The changes to RAP 2.3(b)(1) and (b)(2) should be beneficial. The mechanics of seeking discretionary review are now well defined and understandable: the rules clearly state how litigants are to seek discretionary review. Likewise, the considerations governing discretionary review are also clear. In an influential article on discretionary review, former Washington Supreme Court Clerk Geoffrey Crooks appropriately recognizes that RAP 2.3(b)(2) is applicable "only when a trial court's order has immediate effects outside the courtroom."5 Crooks goes on to state that "[t]his interpretation of the 'status quo' test and 'freedom of a party to act' test would fit with the notion that subsection (b)(2) was intended to focus on injunctions and the like."6 That is, it applies to rulings that have the effect of doing something other than merely resolving an issue in the litigation.

Unfortunately, the Washington Appellate Practice Deskbook tells a different story. The Deskbook recognizes, at the outset, that the Task Force comment regarding RAP 2.3(b)(2) indicates that it "is primarily directed to orders pertaining to injunctions, attachments, receiverships, and arbitration."7 But the Deskbook authors go on to state that this "limited view is misleading; this ground has been used to address a broad range of decisions that affect the course of litigation but may not affect the case on the merits."8 Then, at the conclusion of this discrete discussion, the authors note Crooks's contrary view.9 Making matters worse, not only are there differing interpretations of the considerations governing discretionary review, but the decision whether to grant or deny discretionary review has largely been made by court commissioners in unpublished orders, so there is little published case law or other guidance to resolve this debate.10

The ultimate effect on practitioners is both obvious and unavoidable. Many lawyers, rather than stake out a clear position regarding the applicability of the various considerations governing discretionary review, simply argue that any and every consideration that is even arguably applicable is satisfied by the trial court's determination. The appellate court commissioner can then simply choose from the available options and deny or grant discretionary review if the commissioner concludes that such review is warranted. This approach creates continued uncertainty and may cause litigants with meritorious petitions for review to not request such relief (given the cost of doing so and uncertain application of the applicable standards), while litigants with undeserving petitions for review (but greater resources) request such relief because there is no clear indication that such relief will be denied. Thus, there is a compelling need for clarity.
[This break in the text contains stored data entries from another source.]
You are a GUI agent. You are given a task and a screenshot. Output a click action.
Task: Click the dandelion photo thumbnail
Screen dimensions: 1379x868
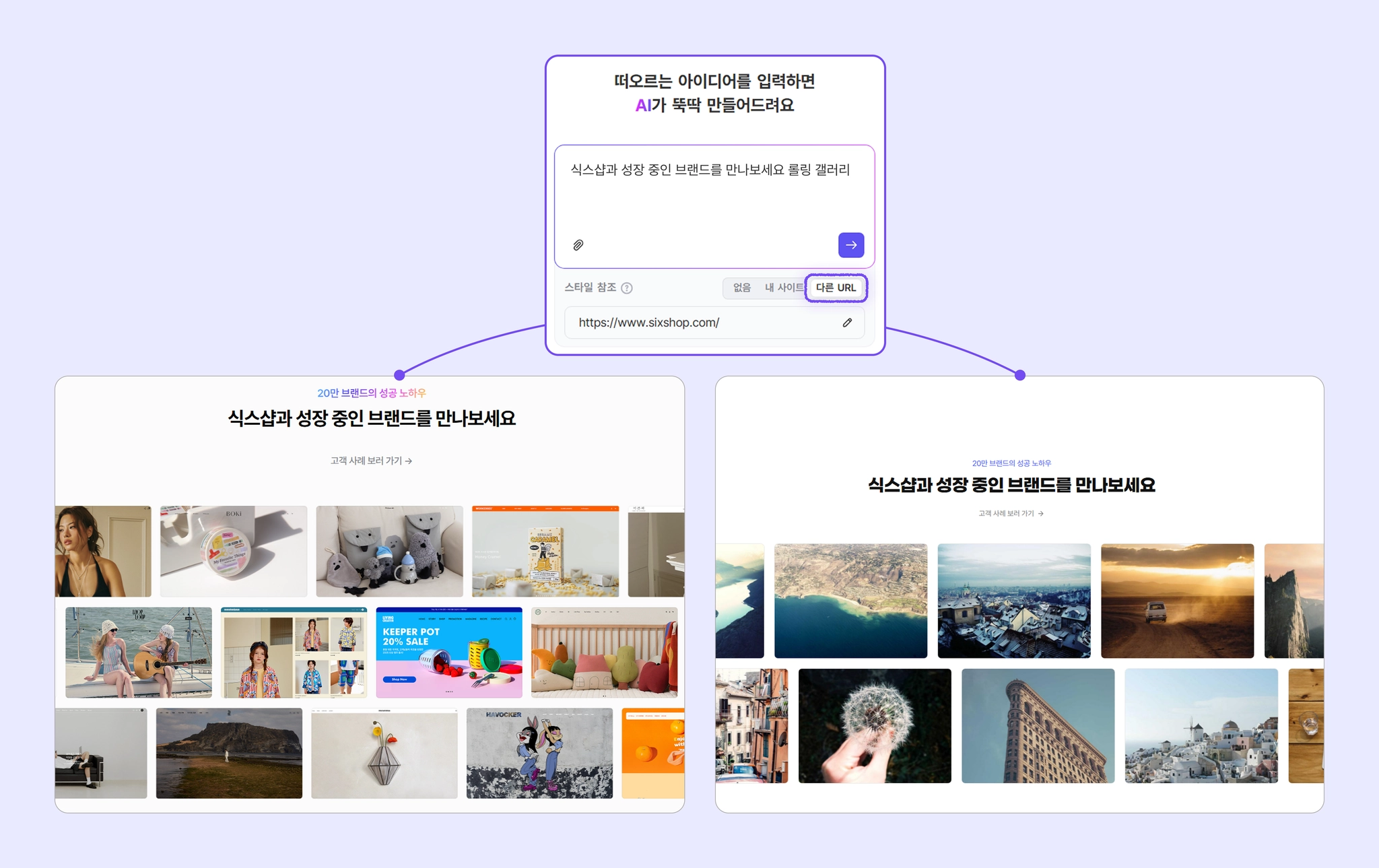874,725
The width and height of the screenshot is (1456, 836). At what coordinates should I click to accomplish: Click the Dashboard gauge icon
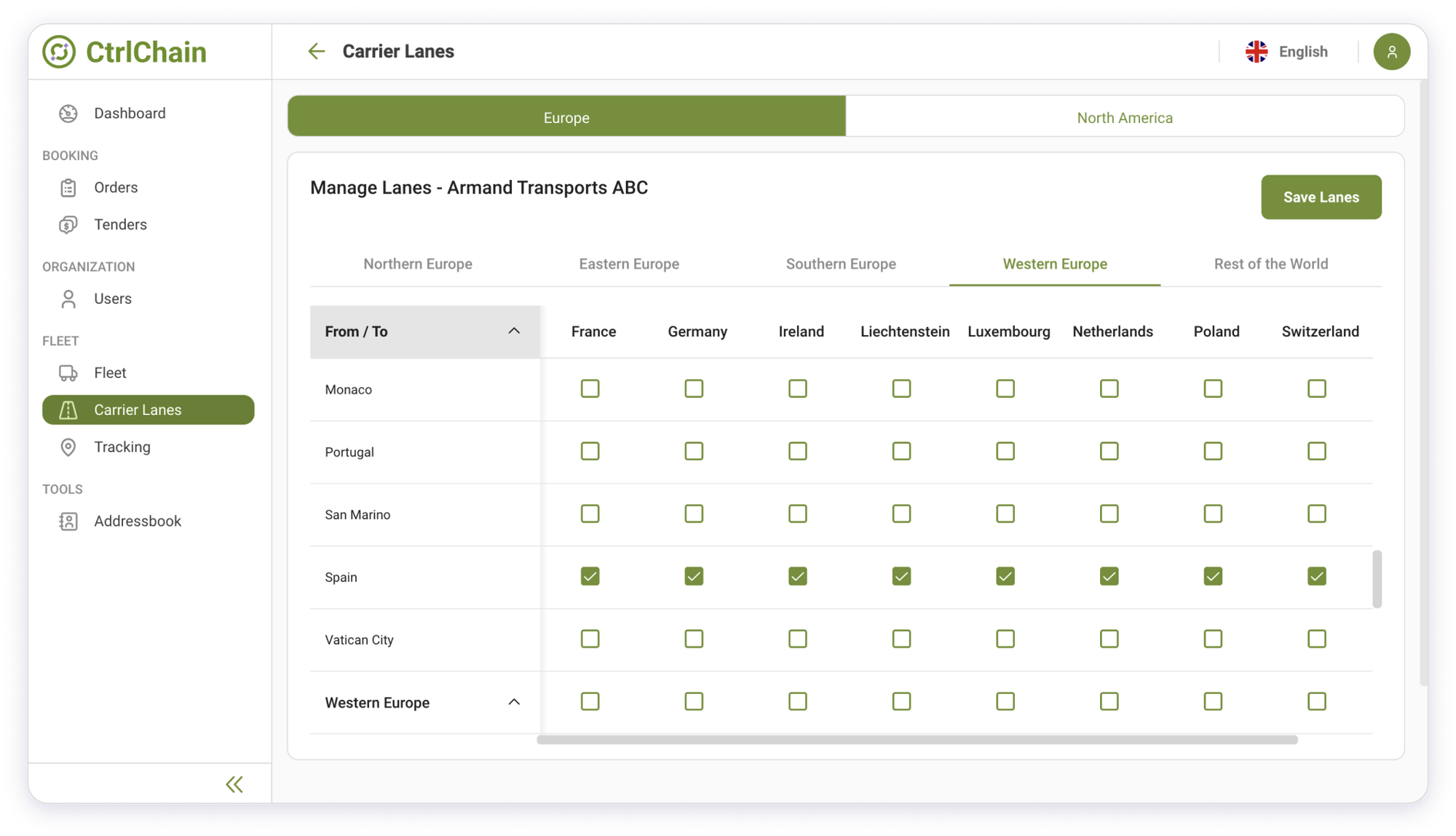[x=68, y=114]
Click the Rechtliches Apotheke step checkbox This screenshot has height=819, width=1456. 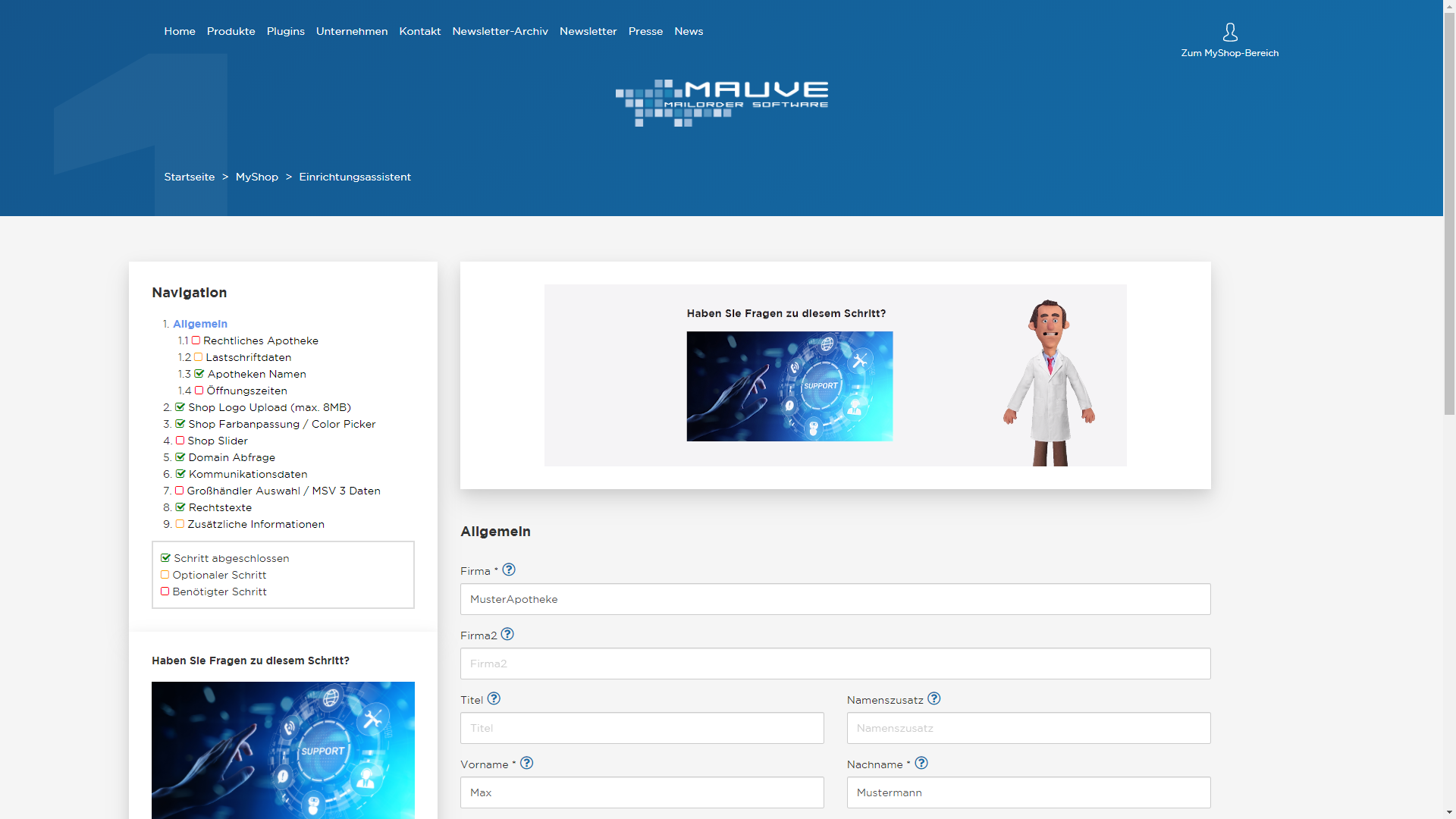(x=196, y=340)
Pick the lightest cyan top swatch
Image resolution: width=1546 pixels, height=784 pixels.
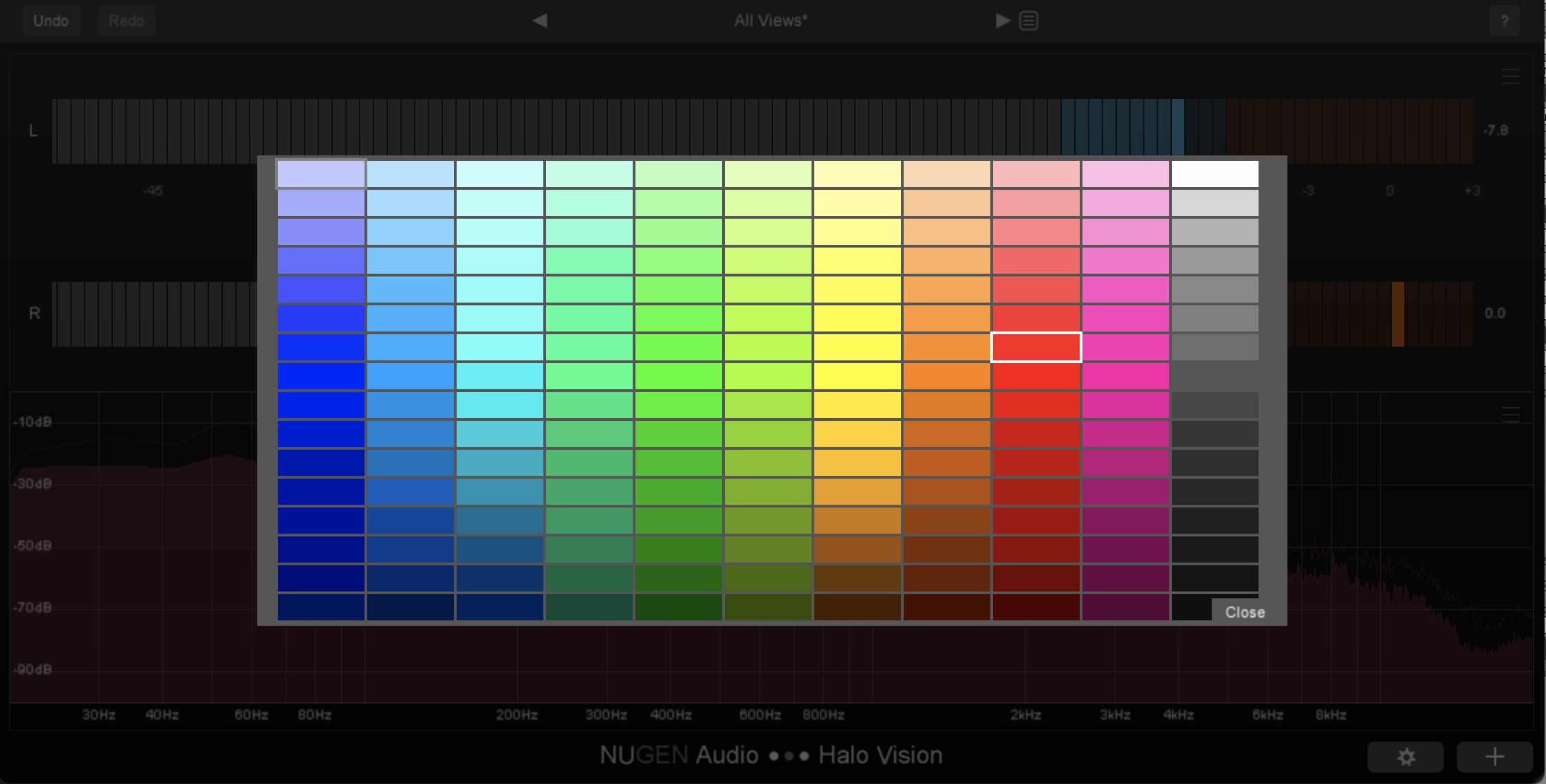click(499, 174)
The remainder of this Article is organized as follows: In Part II.A, we survey Washington case law applying RAP 2.3(b)(1) and (b)(2) standards. In Part II.B, we apply basic principles of statutory interpretation to the RAP, as well as consider the legislative history of the rule to evaluate this precedent. Based on our analysis, we conclude that subsections (b)(1) and (b)(2) should properly apply to distinct situations and that review under subsection (b)(2) should be granted only in the context of a court order having immediate effects outside the judicial process, such as a preliminary injunction, an order requiring disclosure of privileged communications, or an order to divulge a trade secret or other confidential information. We also explain that an alternative reading-one that applies subsection (b)(2) to partial summary judgment or evidentiary rulings-would render subsection (b)(1) unnecessary. Further, we explain that our suggested approach would bring Washington jurisprudence in line with federal standards governing interlocutory review. Part III briefly concludes.